### [WORK REQUEST 1]
In the blog post below, on what date did the writer next have a 5 Star Day of energy after the father's death?
### [WORK REQUEST 2]
Write the next part of the blog post below, picking up right after its last sentence.

GIVEN PASSAGE Block Start

Hello, all three of my readers. I’m back and I apologize for my absence.
As you probably know, my father died on May 7, 2022. I dropped everything, including this project, on that day. As you can see in my blog, my last post was on that morning. Here was what I wrote in my journal on that day:
5AM: Morning spent playing Civ, writing in my blog, posting on the forum at QuantifiedSelf.com, and running to Mimi’s.
8AM: Grandpa isn’t doing well. Mimi said on our walk this morning that she is calling a nurse to come look at him. She might need to put him in a nursing home. 🙁
11AM: My father died today. Mimi called me while I was driving Lily to Tupelo’s to say she can’t find a pulse. I slammed on the brakes and looked back at Lily. She gasped and looked back over her shoulder out the window. I turned the car around and drove as fast as I could to Mimi’s. I called Carly and she called 911. Lily began to cry. “Grandpa won’t see me turn 10. He won’t see me graduate from high school.” I tried to comfort her but somehow her tears made me feel better.
That was it. I didn’t write again in my journal until June when I began to write notes down for the eulogy. Even that took me a while, despite having written the original eulogy for my father’s funeral service on June 13th (his birthday also). I just couldn’t face it any earlier. It took me months to work up the nerve and energy to face this project and another goodbye to my father, despite how much they both mean to me.
My father and his condition were huge reasons I was doing this project. There was a part of me that still believed I could save him. If he had just had the energy to get up and move around, the weight would have begun to drop off. If the weight came off, he would have more energy and freedom to exercise and get stronger. With strength and freedom would come joy and love for life. With those would come longer life.
But I was too late. Would he have listened to me anyway? Probably not, but I still felt deflated without him.
I began drinking again after three months dry. I gained 20 pounds. I stopped running for the most part. Stopped eating well. All my good habits came crumbling down.
It took seven months of self-destructive behavior and mourning to even begin to feel normal again. I didn’t have another 5 Star Day of energy until November 11th. Two days later, I was able to post his eulogy and begin to work on this post.
I’m going to have to figure out a way to explain the connection between mood and energy. It’s not like sleep where you can see a direct correlation the next day. But if you look at my data, mood is the highest correlation with energy. I hesitate to say it is more important than sleep. If you only sleep three hours one night, you will be a total zombie the next day. But if you are getting at least 6-7 hours of sleep a night, mood will be a stronger predictor of energy than sleep. It’s crazy.

GIVEN PASSAGE Block End
RECORD EXCERPTS Block Start

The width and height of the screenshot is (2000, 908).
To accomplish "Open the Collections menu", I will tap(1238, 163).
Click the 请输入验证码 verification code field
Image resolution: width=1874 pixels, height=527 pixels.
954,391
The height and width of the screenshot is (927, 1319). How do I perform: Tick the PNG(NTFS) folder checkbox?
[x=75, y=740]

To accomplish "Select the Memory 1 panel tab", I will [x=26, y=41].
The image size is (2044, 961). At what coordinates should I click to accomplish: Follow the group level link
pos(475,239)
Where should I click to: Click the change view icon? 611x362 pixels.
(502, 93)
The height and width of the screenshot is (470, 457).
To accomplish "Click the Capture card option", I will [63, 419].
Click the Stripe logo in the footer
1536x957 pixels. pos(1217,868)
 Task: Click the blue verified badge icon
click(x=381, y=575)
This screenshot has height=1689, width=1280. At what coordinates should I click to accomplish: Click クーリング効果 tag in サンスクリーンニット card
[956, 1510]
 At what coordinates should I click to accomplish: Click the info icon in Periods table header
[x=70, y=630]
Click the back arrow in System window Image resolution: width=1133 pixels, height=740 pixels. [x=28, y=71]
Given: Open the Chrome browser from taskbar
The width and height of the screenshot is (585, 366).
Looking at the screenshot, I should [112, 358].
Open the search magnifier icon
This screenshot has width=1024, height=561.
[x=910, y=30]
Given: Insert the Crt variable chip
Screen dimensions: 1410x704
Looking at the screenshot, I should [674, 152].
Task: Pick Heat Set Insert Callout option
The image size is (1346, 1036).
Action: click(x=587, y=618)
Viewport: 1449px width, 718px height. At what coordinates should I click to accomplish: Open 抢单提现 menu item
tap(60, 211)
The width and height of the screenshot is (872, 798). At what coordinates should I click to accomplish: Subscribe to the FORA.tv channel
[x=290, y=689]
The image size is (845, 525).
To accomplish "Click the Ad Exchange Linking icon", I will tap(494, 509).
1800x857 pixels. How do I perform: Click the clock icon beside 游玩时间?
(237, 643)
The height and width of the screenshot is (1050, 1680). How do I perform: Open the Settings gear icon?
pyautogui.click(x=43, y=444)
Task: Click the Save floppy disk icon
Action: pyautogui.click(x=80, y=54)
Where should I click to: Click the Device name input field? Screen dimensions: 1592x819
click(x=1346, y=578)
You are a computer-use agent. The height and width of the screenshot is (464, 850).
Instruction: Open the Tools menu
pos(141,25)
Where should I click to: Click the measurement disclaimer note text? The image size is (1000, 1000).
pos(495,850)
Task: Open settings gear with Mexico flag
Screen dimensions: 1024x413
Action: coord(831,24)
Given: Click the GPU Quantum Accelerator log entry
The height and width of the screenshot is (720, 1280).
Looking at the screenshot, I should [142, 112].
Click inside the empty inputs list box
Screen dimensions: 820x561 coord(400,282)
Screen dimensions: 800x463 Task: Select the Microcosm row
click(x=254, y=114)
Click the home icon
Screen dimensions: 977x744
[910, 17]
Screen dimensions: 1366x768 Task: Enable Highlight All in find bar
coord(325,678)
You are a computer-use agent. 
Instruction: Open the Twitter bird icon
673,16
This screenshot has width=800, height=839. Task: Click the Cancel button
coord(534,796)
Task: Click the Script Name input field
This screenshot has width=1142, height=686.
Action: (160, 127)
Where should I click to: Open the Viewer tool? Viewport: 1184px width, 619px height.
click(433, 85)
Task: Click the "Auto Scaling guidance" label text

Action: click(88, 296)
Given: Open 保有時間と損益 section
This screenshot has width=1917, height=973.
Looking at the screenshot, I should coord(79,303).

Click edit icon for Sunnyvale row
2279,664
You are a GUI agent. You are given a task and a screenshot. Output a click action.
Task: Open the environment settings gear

RECORD EXCERPTS Block End

### [EXPECTED OUTPUT 1]
November 11th

### [EXPECTED OUTPUT 2]
This summer has been a testament to that. I lost it all, due to grief, stress, and anxiety. I realize now, if you only have two foundational things to work on protecting for your energy, focus on sleep and mood.
So how did I restore my mood enough to return to this project? Part of it was just taking the time to heal. But the conscious part was trying to (slowly, haltingly, fearfully) rebuild hope.
Hope is a big part of our mood. When we don’t believe the future can be better than the past, we turn to fear, anxiety, and despair. The world grows small and dark. We clutch at our belongings, cease to share, and cut ourselves off from others. This can become a vicious cycle.
But we can rebuild our hope. At first, I thought, What’s the point? I missed my chance to help my father. He would never read my work, see me get published, or recover. But then I thought, There is still a chance for my son. And perhaps there’s still a chance for me.
The fear in me had suspected I was genetically doomed to follow in my father’s footsteps. Whether it was a predisposition towards Alcohol Use Disorder, obesity, trailing effects of Agent Orange, or some other hereditary trait, I might need to face the possibility I wasn’t getting better (or at least there might be a very low ceiling to my potential improvement, making the ROI on this venture questionable at best).
But my son – my son’s future is worth fighting for. There is hope for him. Whether it is early education about the dangers of alcohol, a better father figure who models sobriety and exercise, or simply a basic understanding of how energy works and where it comes from, I had a chance to change his life.
He can have the energy to pursue his dreams. He can have the energy to get in shape, work hard for his goals, avoid the pitfalls and energy traps I fell for, and live his life to the fullest.
I’m not the best at communicating in person. Words flow better through my fingers than my mouth. I need time to reflect and gather my thoughts. But if I can pass on one piece of advice that can change your life, it would be energy. Without it, we are nothing. With it, we can be anything. So learn to cultivate your energy like the precious commodity it is. Avoid the drugs, food, activities, and people that drain you. Gather close the people and things that energize you. Then focus that energy like a laser beam and carve out the life you want to have.